Last year, my firm got a call from the father of a young girl whose leg was severely broken at Sky High Sports, an indoor trampoline park. A much larger and heavier man jumped onto the trampoline with my 12-year-old client. The result was a compound fracture of her tibia and fibula, a surgery, and likely lifelong problems.
It was a gruesome injury: she was clearly seriously hurt, yet people around her kept jumping on the trampoline where she was laying and crying in pain. The employees at Sky High Sports initially chastised her for lying down on the trampoline before realizing she was hurt. After that, it quickly became clear that the staff – all young teenagers– did not know what to do. Several of the parents called 911 and eventually an adult manager of Sky High was called to come in from off-site. It appeared that there was no protocol at the facility for when someone was injured.
In working on this and similar trampoline park cases, an interesting pattern has emerged: anger from health care professionals. On multiple occasions parents have recounted conversations with ER nurses and orthopedic surgeons who are angry: “Why are we seeing so many serious injuries from the same place?” It turns out that the same trampoline center where my young client was injured had seen a number of kids leave with broken bones in just a couple of months; still, they were completely unprepared.
Trampolines themselves come with some inherent danger. However, trampoline centers unnecessarily increase this danger because they routinely violate the “cardinal rule” of trampoline safety: only one person on the trampoline at a time.
Inside Edition did an investigation on safety problems in trampoline parks that shows some alarming video footage of small children jump on trampolines with adults – and little or no supervision. When there are multiple people on the same trampoline, especially of varying weights, the risk of injury greatly increases.

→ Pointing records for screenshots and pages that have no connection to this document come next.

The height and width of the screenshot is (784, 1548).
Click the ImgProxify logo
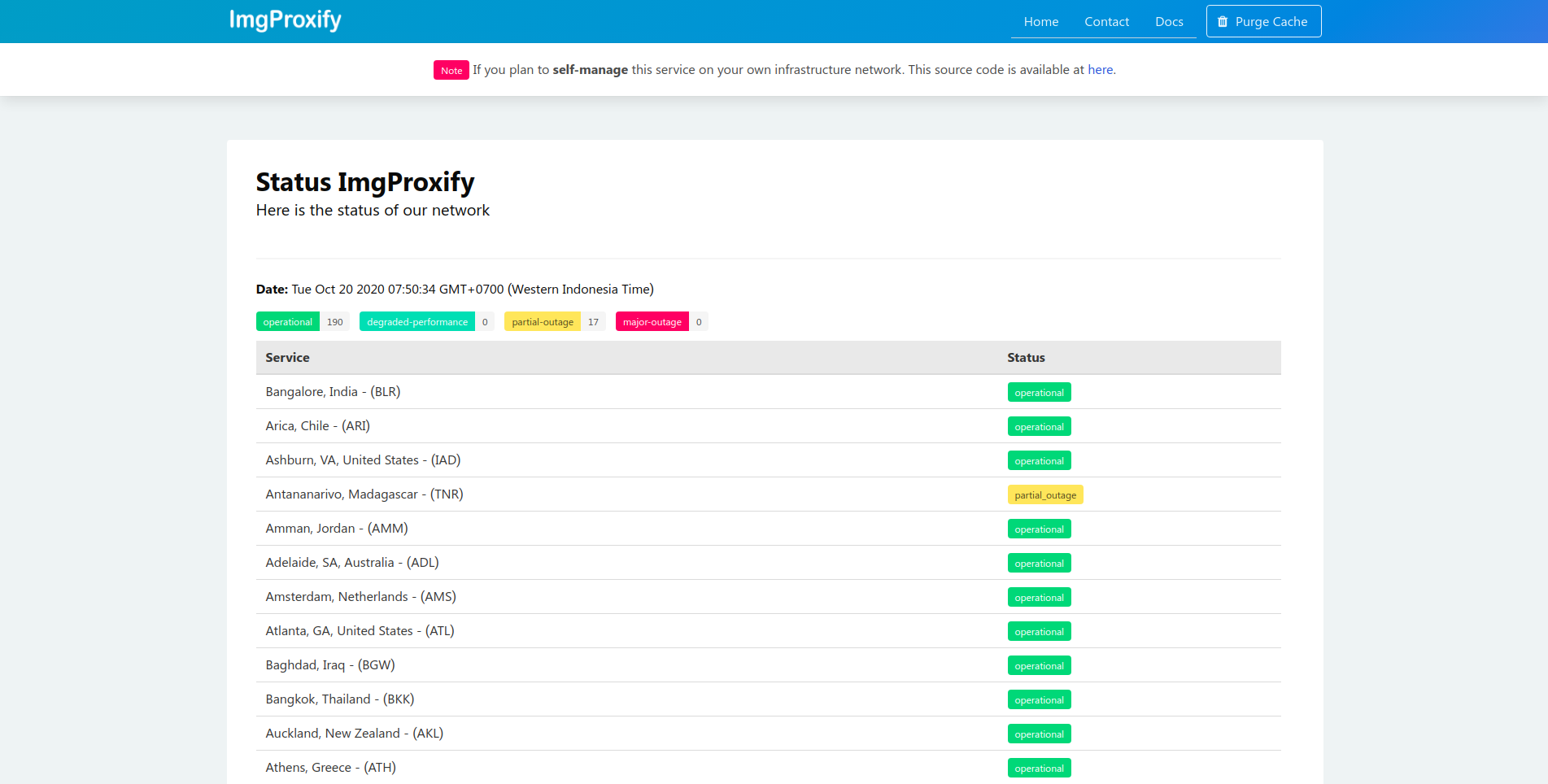pyautogui.click(x=285, y=20)
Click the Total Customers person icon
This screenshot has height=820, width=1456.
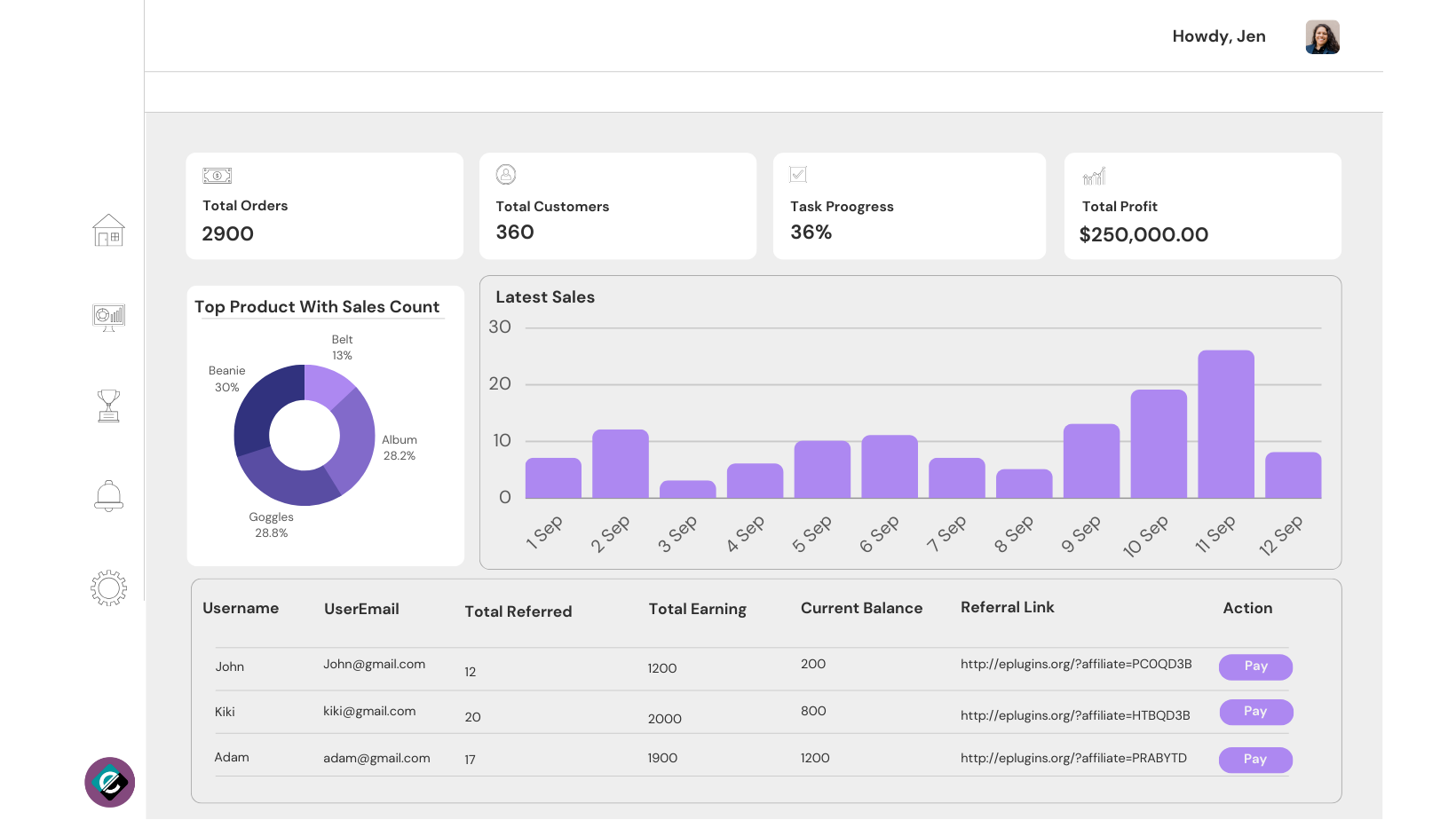click(506, 175)
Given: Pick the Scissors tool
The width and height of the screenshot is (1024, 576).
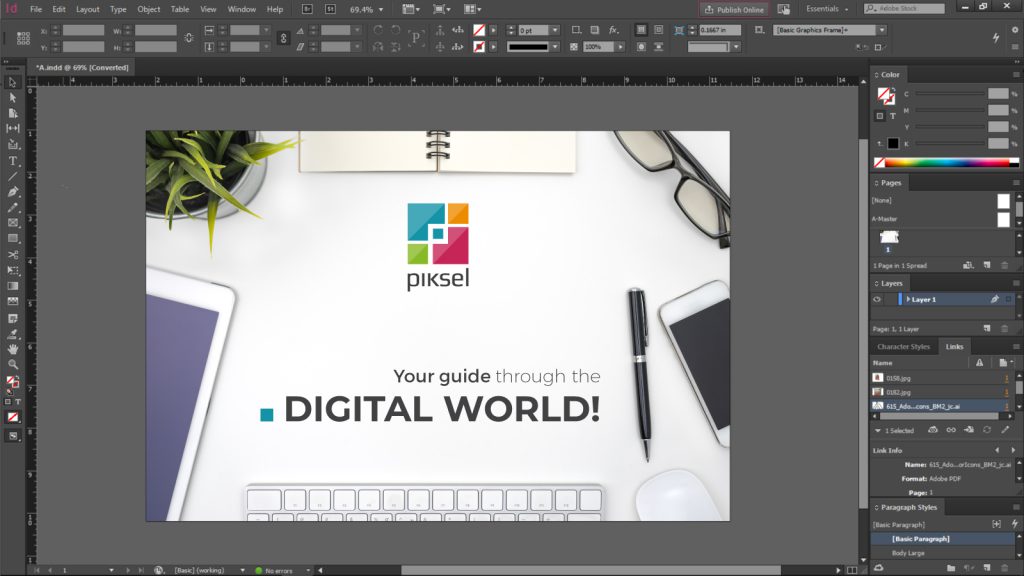Looking at the screenshot, I should 13,254.
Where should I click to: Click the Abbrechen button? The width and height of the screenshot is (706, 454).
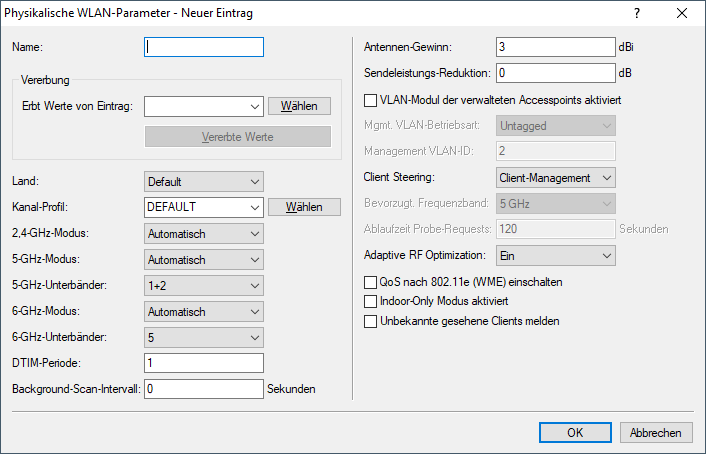[656, 433]
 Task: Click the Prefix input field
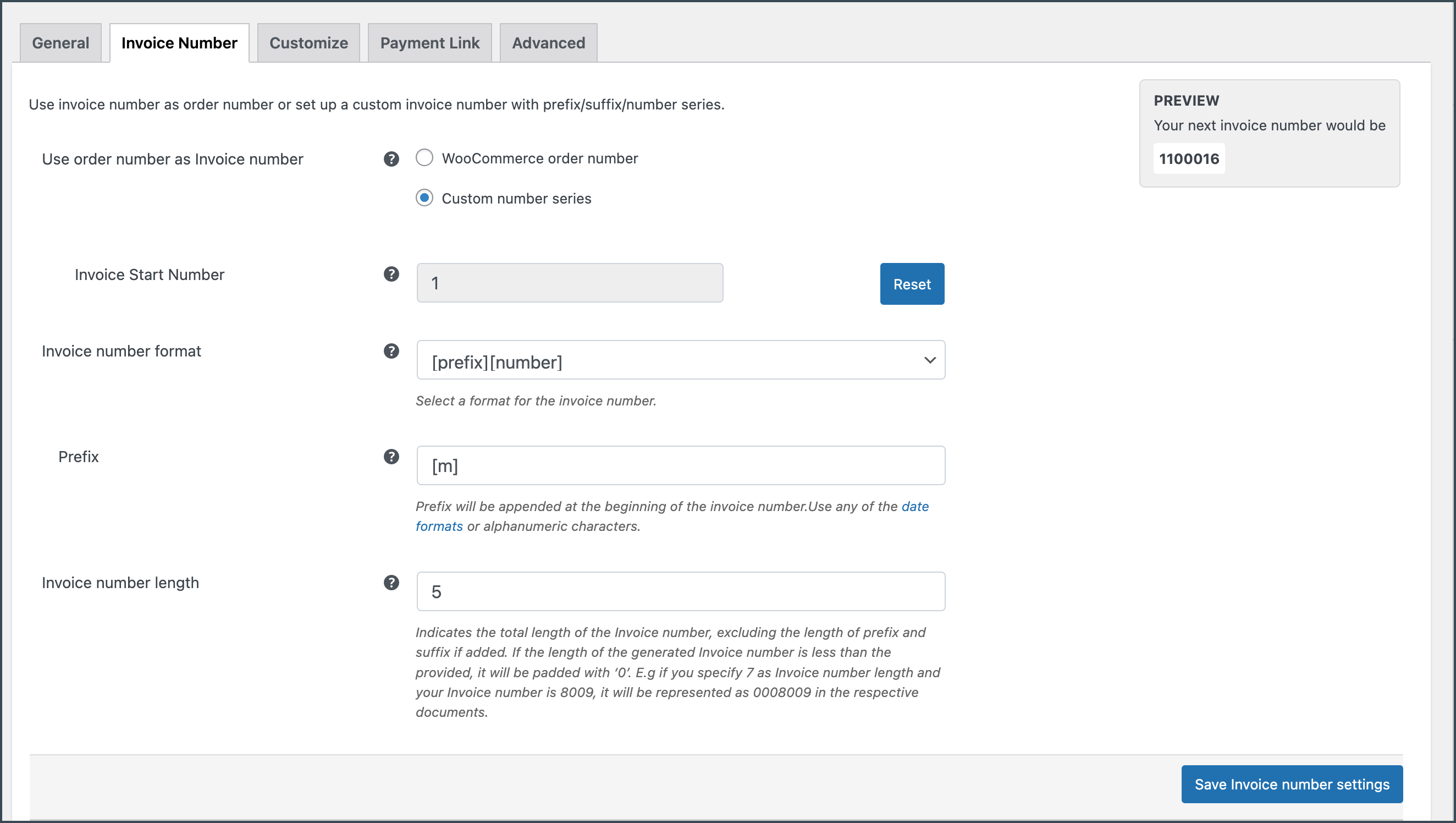pos(681,465)
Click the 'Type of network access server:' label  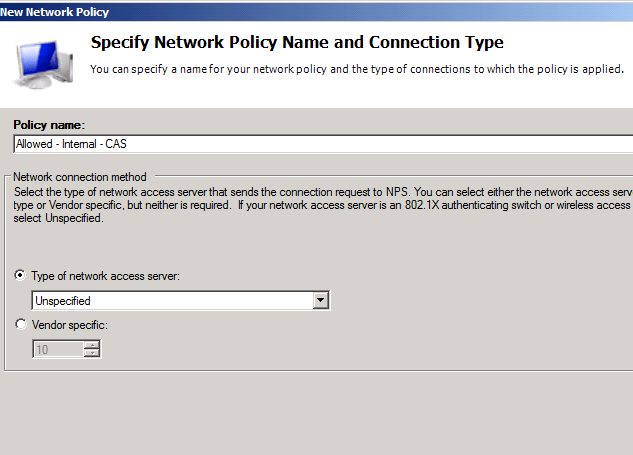coord(106,276)
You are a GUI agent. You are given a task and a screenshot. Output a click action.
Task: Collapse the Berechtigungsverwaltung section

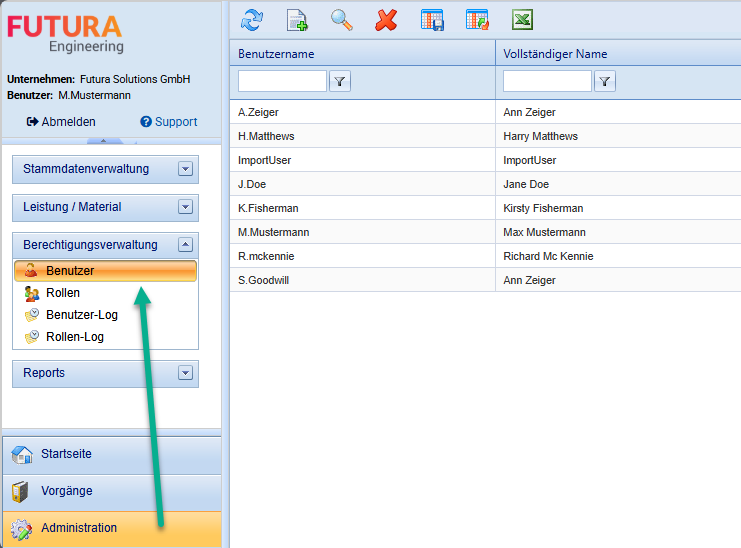click(184, 245)
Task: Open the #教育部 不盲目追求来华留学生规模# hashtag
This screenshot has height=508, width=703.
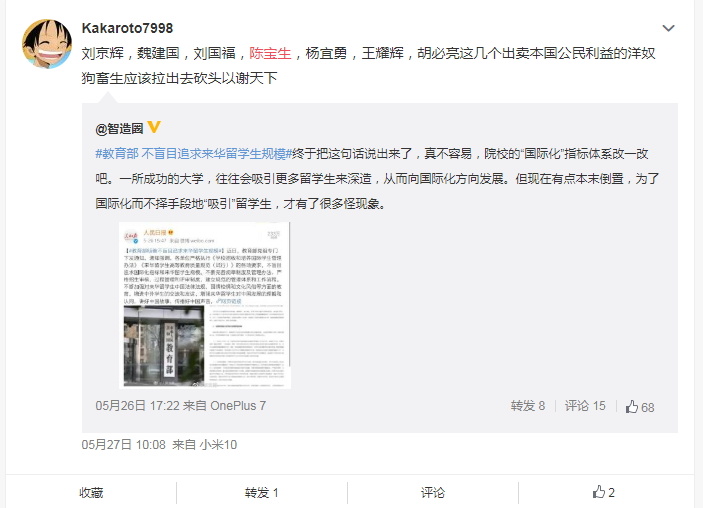Action: click(194, 154)
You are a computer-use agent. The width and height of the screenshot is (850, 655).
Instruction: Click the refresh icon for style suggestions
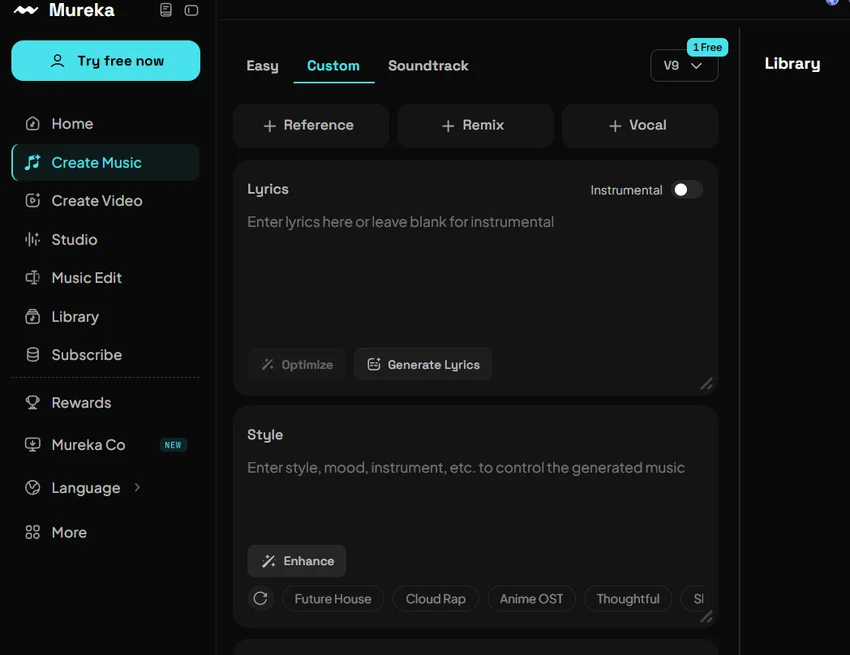click(x=261, y=599)
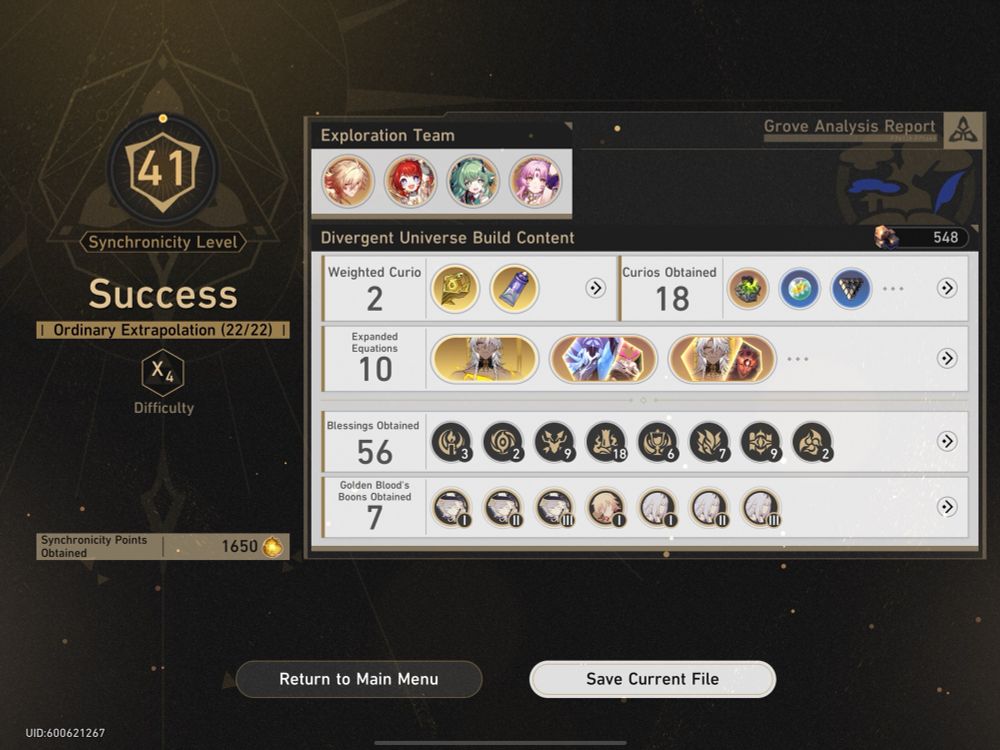
Task: Save Current File
Action: [652, 679]
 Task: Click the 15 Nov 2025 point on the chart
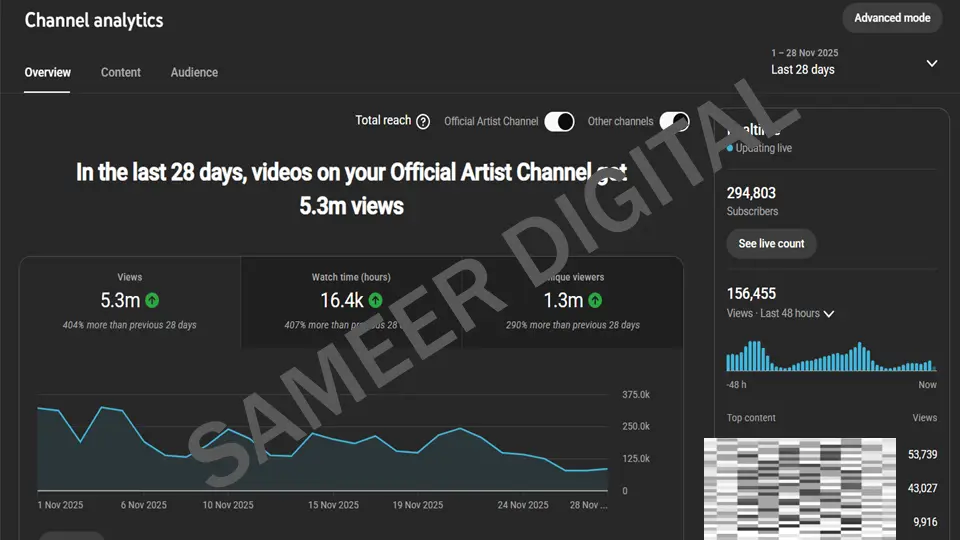coord(313,433)

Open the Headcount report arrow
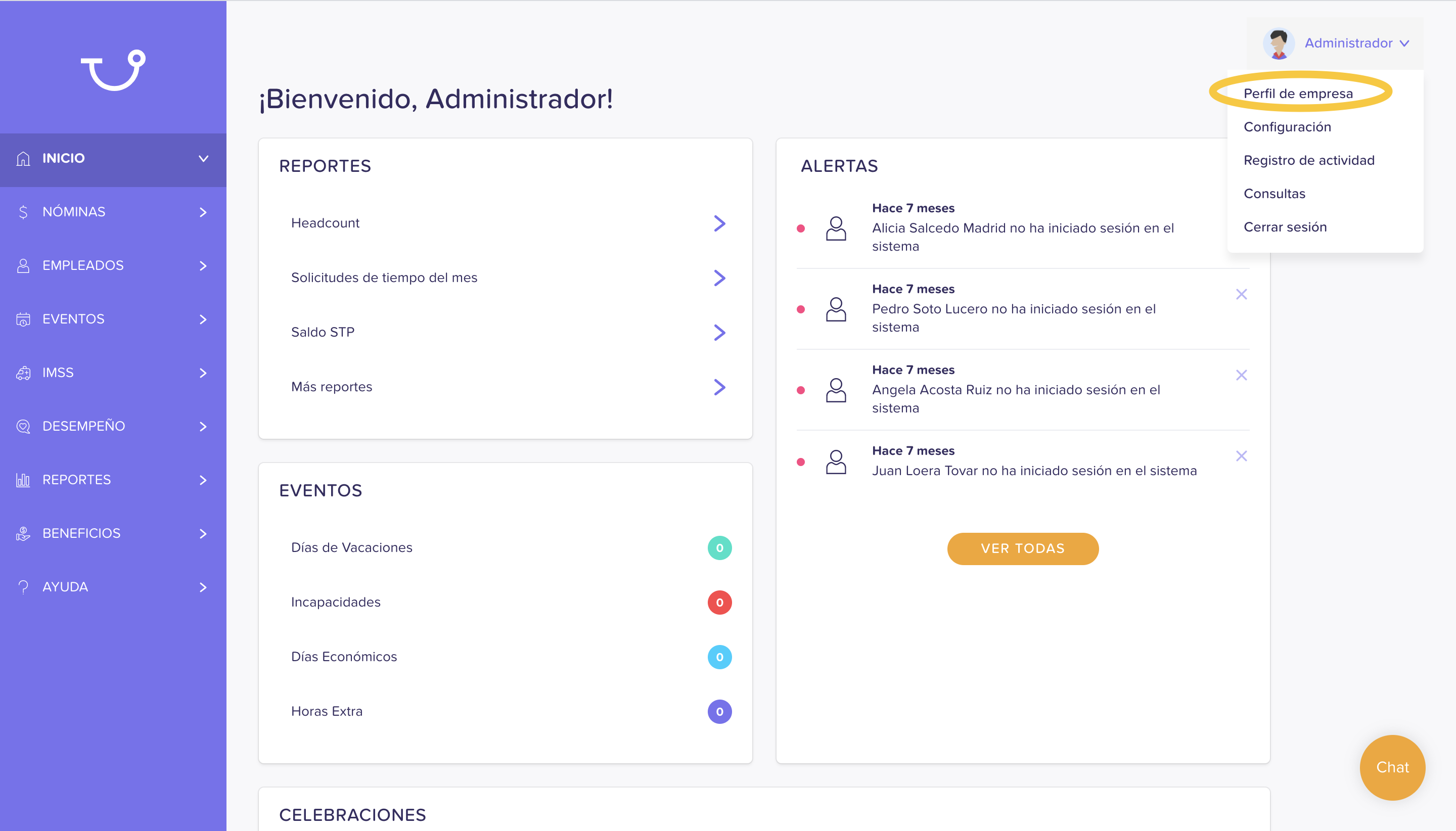click(719, 223)
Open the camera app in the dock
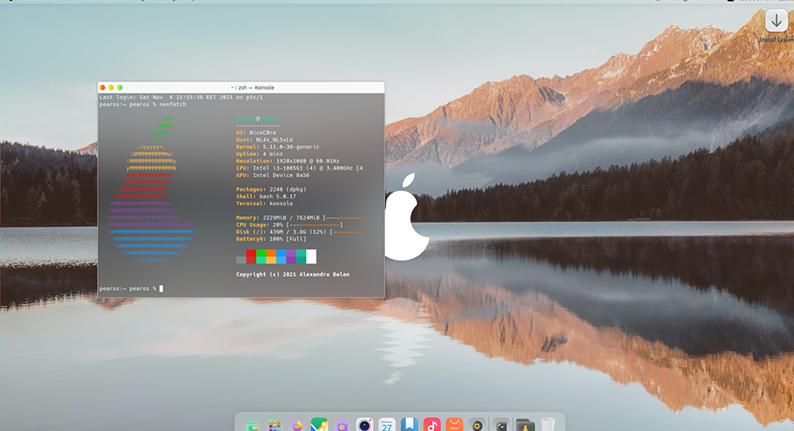Screen dimensions: 794x431 point(365,425)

Facts about trampoline parks
The most common trampoline injury is a broken tibia or fibula – a harsh injury for growing children, as they likely will have their mobility compromised for the next 70 years or so. Doctors can insert metal plates that move as the children grow, but often they are precluded from sports and other vigorous activity, and often have ugly surgical scars. Nearly 100,000 people were treated in hospital emergency rooms for trampoline injuries in 2010.
Serious injuries have been in the news across the U.S. A healthy 30-year-old man died after breaking his neck in a foam pit at Skypark outside of Phoenix, Arizona. New York Yankees pitcher Joba Chamberlain sustained a career-threatening injury at Florida trampoline center when he suffered an open dislocation of his right ankle, shoving the bone through the skin. And in this video, you can hear a man’s leg snap as his flips on a trampoline at Xtreme Trampolines in Chicago.
There is very little regulation for these trampoline facilities, and it varies by state AND county. Additionally, laws regarding assumption of risk, and liability waivers, vary largely by state. Virtually every trampoline park requires that patrons, their parents, or both sign a long and legally complex waiver before jumping. Often, parents sign off on behalf of their children without knowing the gravity of potential injuries, or the lack of supervision of the patrons at trampoline parks. While no state enforces these waivers against intentional or malicious conduct, many require gross negligence before letting the minor out of the agreement their parent signed for them.
As of last year, about 50 trampoline parks were operating in the U.S.: their revenue is estimated to be near $100 million dollars. It is clear that these trampoline parks are making a lot of money by putting unsuspecting parents and children in danger.